Bir başlık, bir söz paylaştım. “Her kes kendi yöresinin işkenceci
şerefsizlerinin adını yazsın” dedim. Benim yazdığım, Hanefi Avcı, işkencecisinden
başka bir isim yazan olamadı.
Üzüldüm, kızdım, köpürdüm ve
düşündüm.
Benim ülkemde, 12 Eylül de 650 000 kişi tutuklandı.
Binlerce yiğit insan işkencede
öldürüldü. Gece “serbestsiniz
gidebilirsiniz” dediklerini, konuşturamadıkları için, sırtlarından vurarak
öldürdüler.” Kaçarken vuruldu dediler. Üçüncü kattan işkencede
öldürdüklerini attılar “Kaçarken düştü
öldü” dediler.
Yine işkencede öldürdükleri
gençleri,”çatışmada ölü ele geçti”
dediler.
Hanefi AVCI işkencecisi,
öldürülen öğretmenin, kanlı ayakkabısını göstererek sorguladığı kişiye “Bu öğretmen gibi ölmek istemiyorsan,
konuş” dediği birçok gencin, işkencede ölümüne sebep oldu.
Yurdun her yerinde, binlerce sağcı ya da solcu genç, işkence
hanelerden sağ çıkamadı, öldürüldüler.
Onlarca arkadaşımız aldıkları iç
darbeler sonunda, ömürlerini sakat geçirdiler ve sonraki yıllarda erken
öldüler.
Oysaki darbeci ABD uşağı, Kenen EVREN, genelkurmay
başkanı ve olağan üstü yetkilerle donatılmış olduğu makam, yeterli gelmediği
için; her gün sokaklarda kendilerinin aynı
kasadan, sağcılara da solculara da, dağıttıkları silahlarla, 35 e yakın
gencin ölümüne sebep oluyorlardı. (O dönemlerde kaçak silah, sadece subay ve
astsubaylardan alınabilirdi)
Darbe yaptığında kendisine
sorulduğunda “bu gençlerin ölümüne neden sebep oldunuz?” sorusuna; “Şartların olgunlaşmasını bekledik”
dedi.
Yani sokaktaki gençlerin ölümüne
darbe yapmak için izin verdiğini belirtti.
Öte yandan, ABD yetkilileri
“Bizim çocuklar darbe yaptı” dediler.
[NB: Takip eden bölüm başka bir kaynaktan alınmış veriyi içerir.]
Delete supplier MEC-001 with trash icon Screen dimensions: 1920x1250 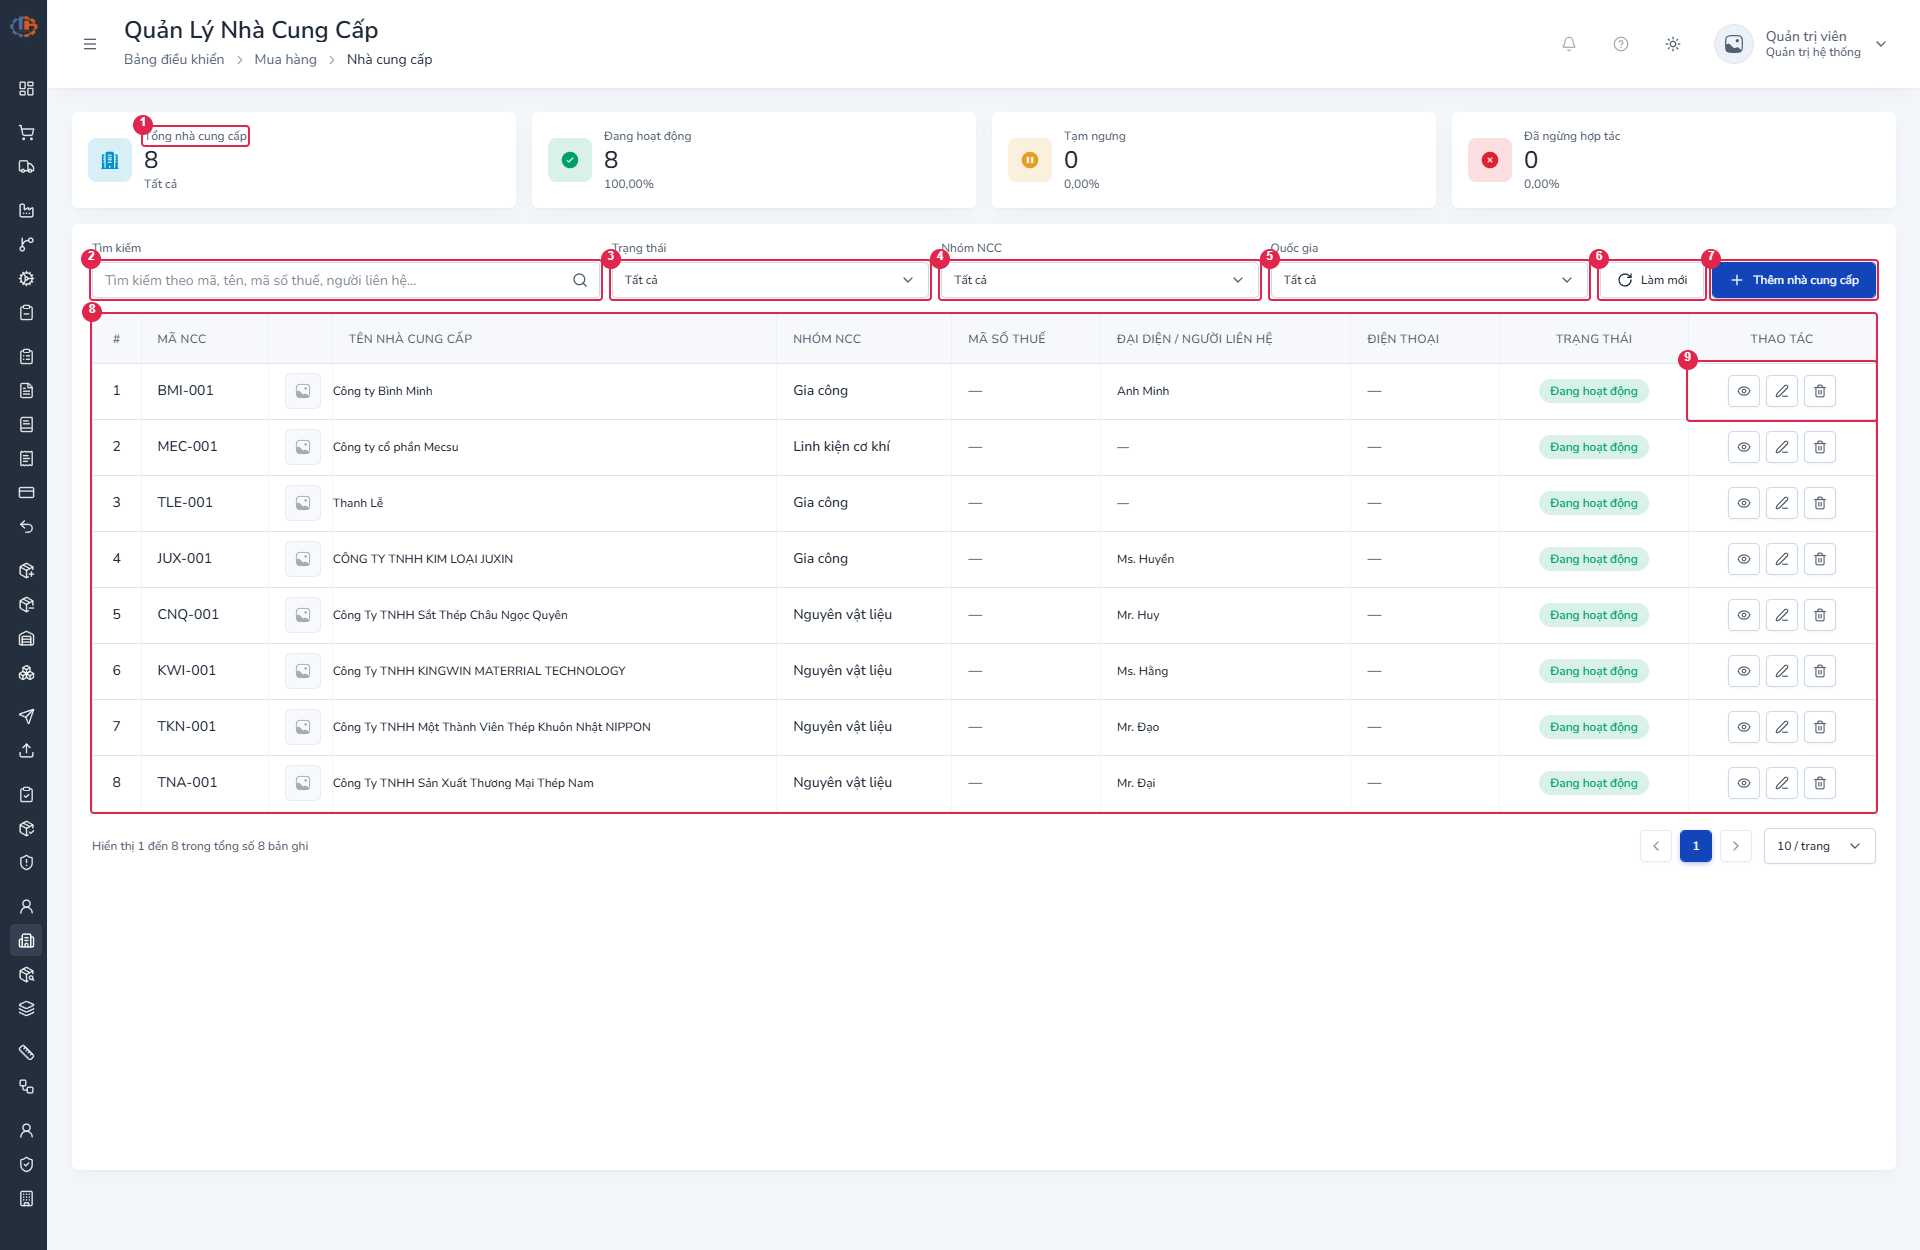(1820, 447)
Darbenin yapılmasına destek olduklarını
belirtmiş oldular.
O darbenin ABD açısından sebebi 15 Temmuz Darbesini yapacak nesilleri
Türkiye de göreve getirmekti.
Kenan Darbecisinin amacı ise bir
üst koltuk olan Cumhurbaşkanlığı makamına, oturmaktı. Çünkü ona genel Kurmay
Başkanlığı yeterli gelmiyordu.
Daha sonraki yıllarda ise, bizim hapis hanelerde sürünmemizi, örnek
gösteren yakınlarımızın çocukları, korkak, sinmiş ve siyasetten uzak büyüdüler.
Apolitik olarak yetişen, Milliyetçi,
Atatürkçü ve Devrimci gençliğin karşısına, dindar bir kuşak yetiştiriyormuş
gibi çalışan, FETO örgütü, ülke
yönetimini ele geçirmiş olmasına rağmen, darbe yapmaya çalıştı.
FETO ya da yetmedi, uzaktaki dini lider olmak.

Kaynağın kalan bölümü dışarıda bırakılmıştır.